Dropout performance #64

f0k · 2014-12-10T18:46:50Z

Looking at the dropout code, I see two potential performance problems:

return input * utils.floatX(_srng.binomial(input.shape, p=retain_prob, dtype='int32'))

If you follow the implementation, the binomial is computed in 'floatX', then casted to 'int32' (inside binomial()) and then back to 'floatX'. It should be better to set the dtype to theano.config.floatX right away, or was there a reason?
The size is symbolic (input.shape) rather than explicit (self.input_layer.get_output_shape()). This way MRG_RandomStreams cannot determine the number of streams to use and falls back to a default value. Is there a reason against using the explicit shape? Does DropoutLayer have to support shapes different from the compile time shape? Should we support this via an extra optional input_shape argument in get_output_for, similar to the convolutional layers, or maybe via a flag in the constructor (use_runtime_shape=True, fixed_shape=False or something)?
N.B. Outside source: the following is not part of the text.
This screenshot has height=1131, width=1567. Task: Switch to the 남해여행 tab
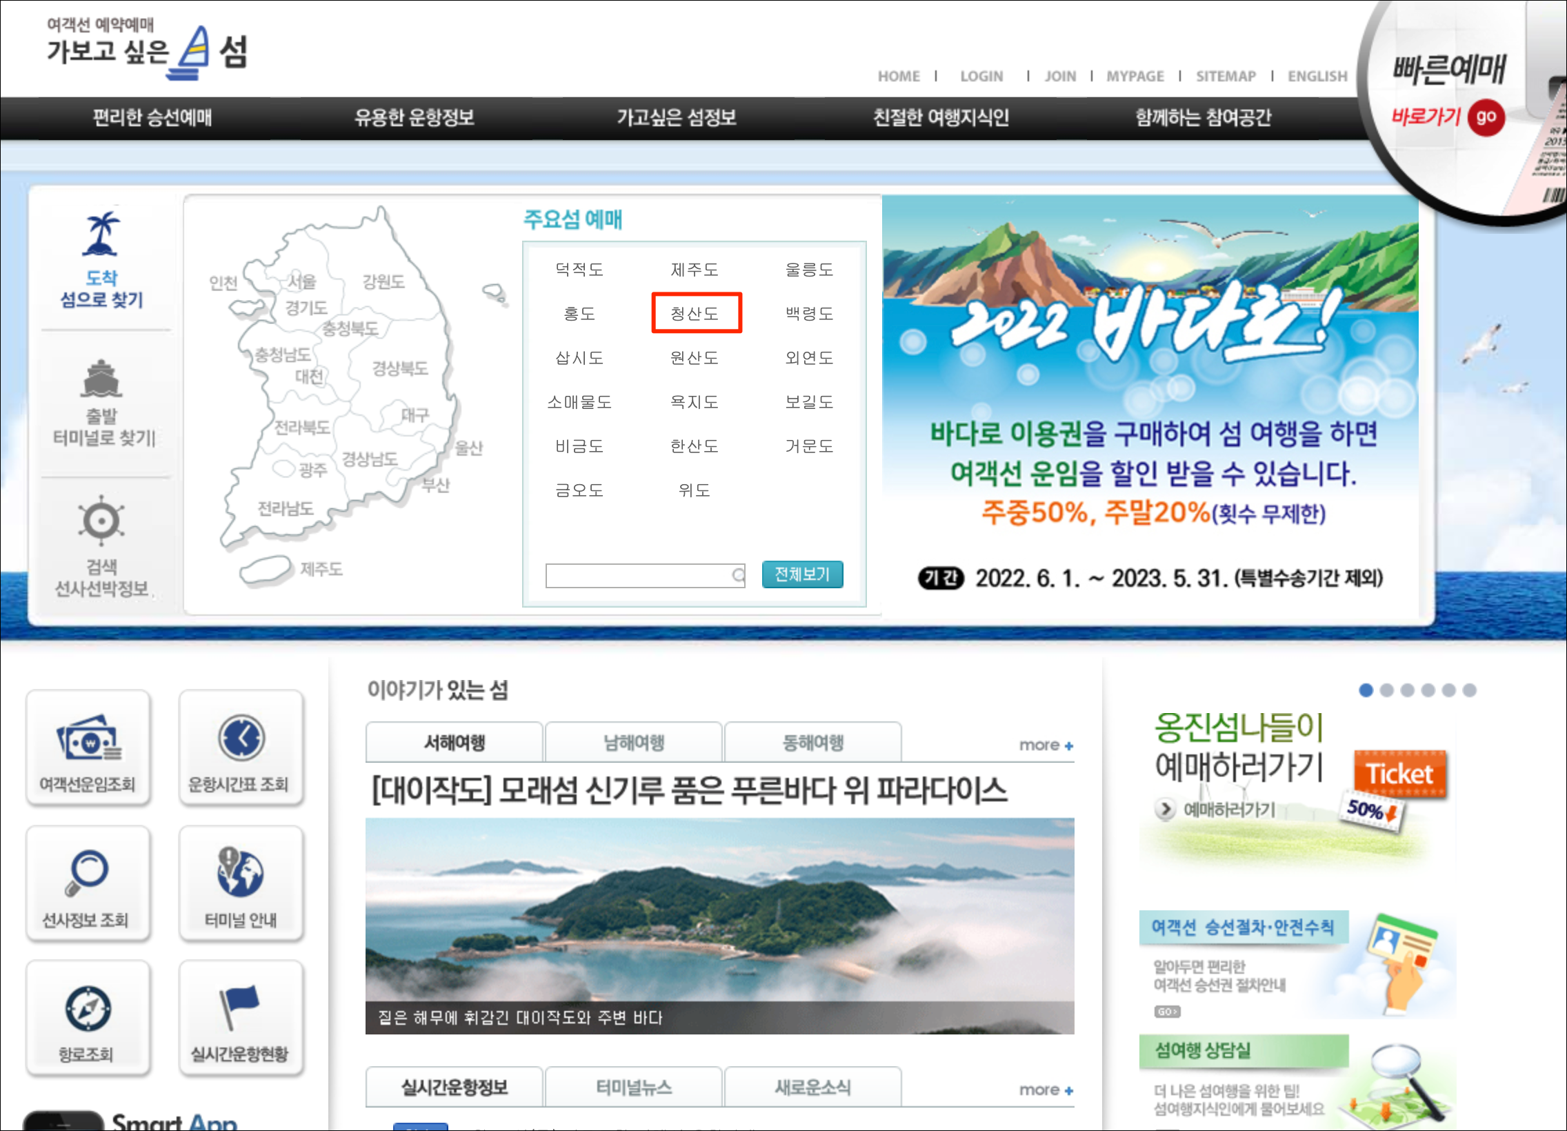point(634,743)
The text was updated successfully, but these errors were encountered:

benanne · 2014-12-10T19:35:06Z

I think I put int32 there because _srng.binomial would output int64 and I figured it needed to be 32 bit to be able to live on the GPU. Since floatX cannot be assumed to be 'float32' here, this is not really proper. I guess I figured using floatX as the target dtype wouldn't work, but if it does, we should just do that. Have you tested it?
As far as I can remember, the mean reason to use the symbolic shape in get_output_for() as much as possible, is because we want to support the case where the batch size is undefined (i.e. None) at compile time. But I guess we could just check inside the layer whether the input shape is available and then use that, or fall back to the symbolic shape otherwise.

I don't recall if there are any other reasons to do it this way. At any rate I usually pay attention to using symbolic shapes in get_output_for, for the "unknown batch size" use case. If this has performance implications we should probably add some more checks for this and use the shapes specified at compile time where possible.
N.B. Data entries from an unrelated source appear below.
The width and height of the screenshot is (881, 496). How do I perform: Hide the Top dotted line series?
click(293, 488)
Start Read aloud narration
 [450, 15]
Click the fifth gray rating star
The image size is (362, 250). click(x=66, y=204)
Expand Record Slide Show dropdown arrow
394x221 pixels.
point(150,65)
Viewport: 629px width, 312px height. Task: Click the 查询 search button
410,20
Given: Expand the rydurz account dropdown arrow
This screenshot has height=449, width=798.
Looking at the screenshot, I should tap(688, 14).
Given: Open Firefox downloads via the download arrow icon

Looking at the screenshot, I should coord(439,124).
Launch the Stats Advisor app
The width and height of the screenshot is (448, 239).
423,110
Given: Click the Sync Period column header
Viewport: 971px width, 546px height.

f0k · 2014-12-10T20:57:48Z

I guess I figured using floatX as the target dtype wouldn't work, but if it does I see no reason not to do that. Have you tested it?

Yes, my own code used a nonsymbolic shape and dtype=theano.config.floatX, that's why I noticed at all. If you specify the dtype to be 'int64', it will compute a uniform distribution with 'floatX', threshold it and cast the result to 'int64'. If you specify the dtype to be 'floatX', it will compute the uniform distribution with 'floatX', threshold it and cast the result to 'floatX', which is what we want.

If this has performance implications we should probably add some more checks for this and use the shapes specified at compile time where possible.

I'm not sure if the performance difference would be notable in practice, but at least the uncomfortable UserWarning: MRG_RandomStreams Can't determine #streams from size (Shape.0), guessing 60*256 disappears if you specify a fixed shape at compile time.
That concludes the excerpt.